Rioux immediately began reading about the disorder and collecting things such as childhood report cards, teacher comments, college transcripts and anecdotal information from his family and past relationships. He got a referral to a psychiatrist, and after presenting the evidence and going through some testing, he was diagnosed with AD/HD. He finished his degree in sociology at MU, with the help of medication and improved organizational skills.
“The negative self-talk just fell by the wayside and I became a good student,” he said.
Later, Rioux realized that continuing in social work would mean taking on the kind of paperwork and management responsibilities that he knew didn’t suit him. He began studying in a massage therapy school and has been working in the field for the past seven years.
The advice he gives to people who have recently been diagnosed with AD/HD or think they may have it is to realize that everyone with the disorder is different.

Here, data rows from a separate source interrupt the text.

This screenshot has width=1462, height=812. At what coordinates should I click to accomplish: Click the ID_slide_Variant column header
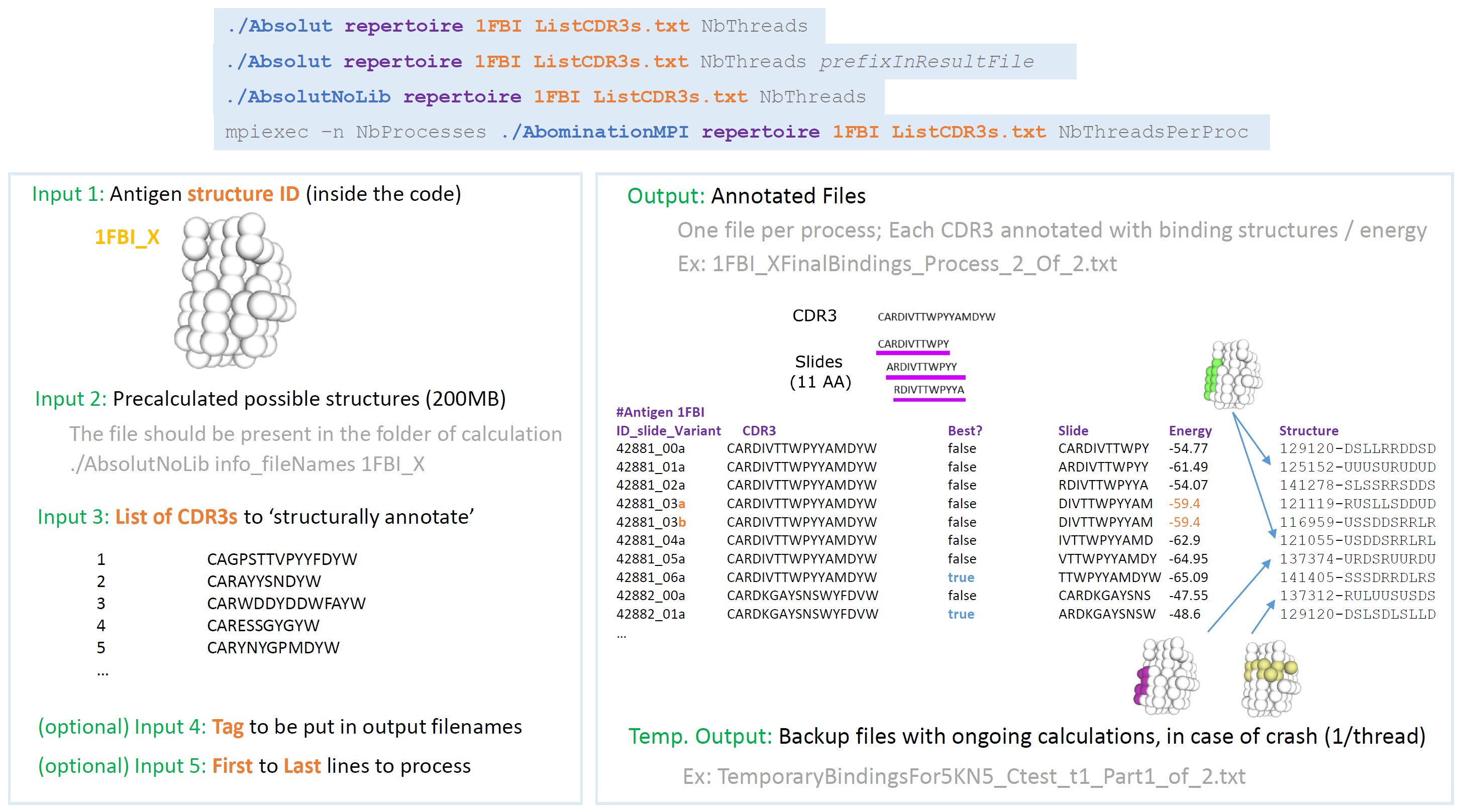click(x=668, y=431)
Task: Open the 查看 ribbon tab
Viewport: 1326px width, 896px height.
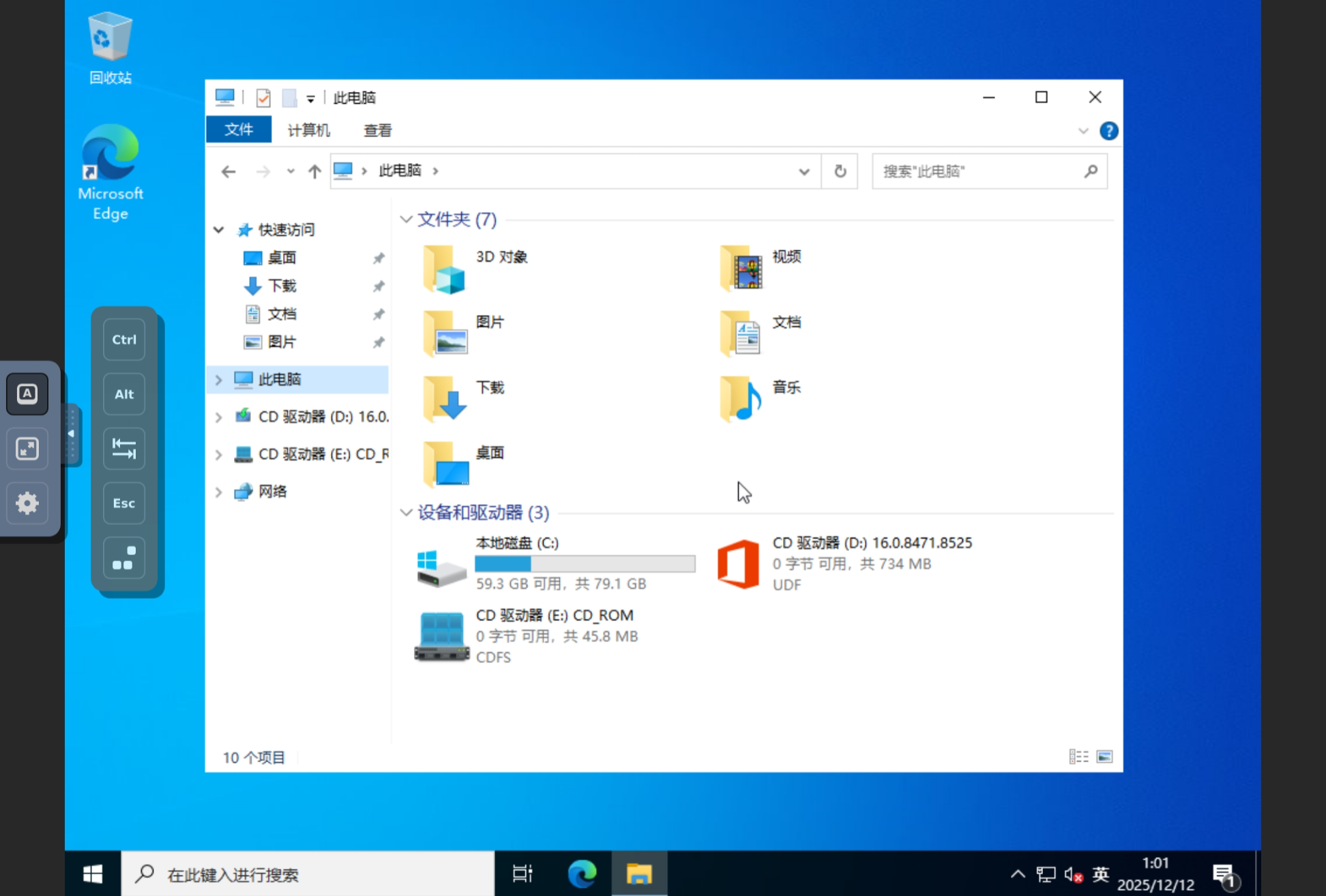Action: tap(377, 130)
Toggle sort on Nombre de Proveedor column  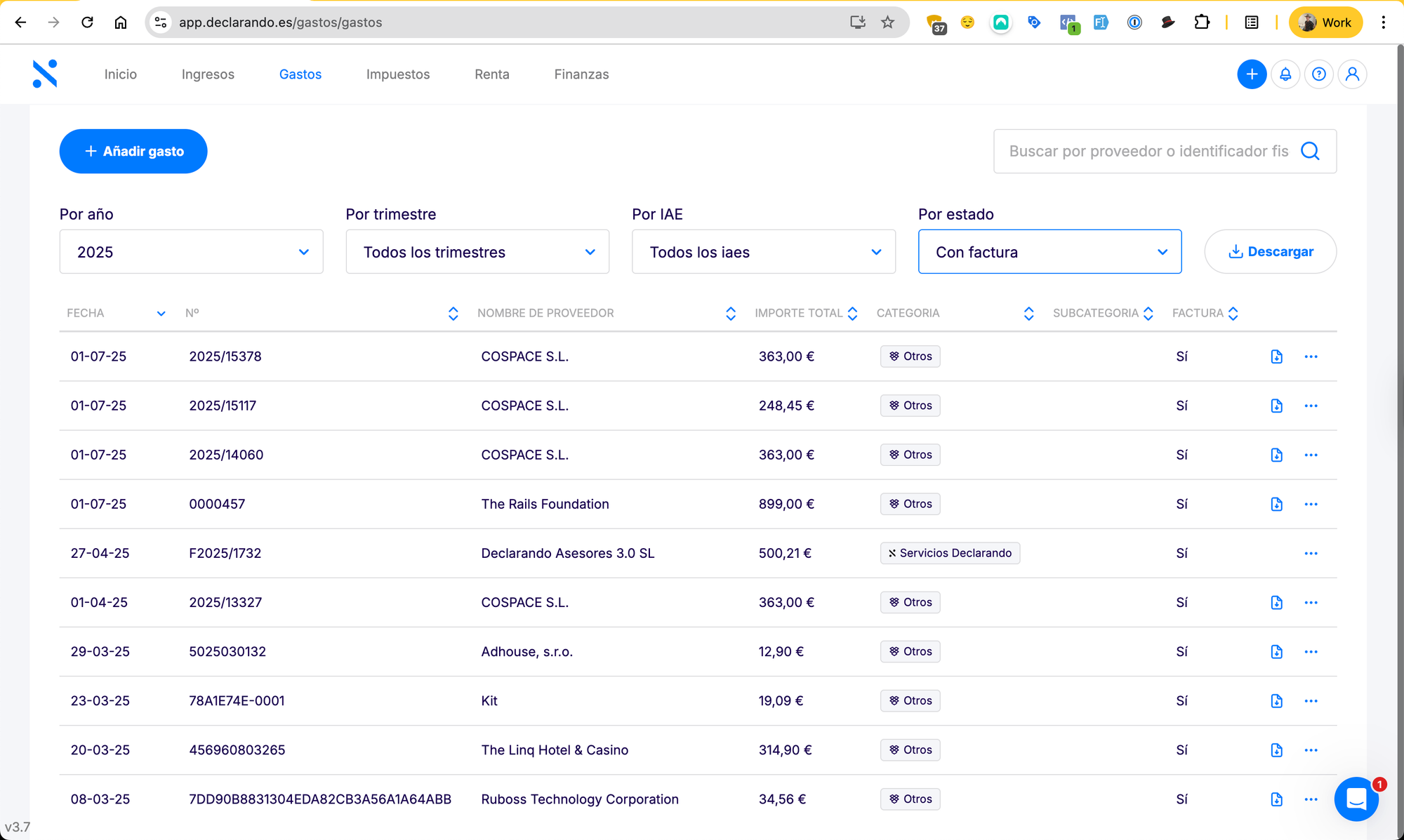[x=730, y=314]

“I have read about people with ADD who have very high-powered jobs and thrive off of the adrenaline rush,” he tells. “That is not the case with me. I prefer quieter, one-on-one situations. There can be any range of difference.”
Rioux also strongly advises reading up on AD/HD if you suspect you may have it.
Scott recommends two books by Edward Hallowell and John Ratey called “Driven to Distraction: Recognizing and Coping with Attention Deficit Disorder from Childhood Through Adulthood” and “Delivered from Distraction: Getting the Most out of Life with Attention Deficit Disorder.”
Seward’s personal advice to anyone suspecting they have AD/HD is to check it out either way.
“If you go and find out you have it, you will find that you can regulate your life to be much better and much easier to live,” he said.
“If you go and find out you don’t have it, at least you know that you have to work on things like being more responsible in your life. Either way, you get something good out of it.”
[Note: this story has been modified since its original posting.]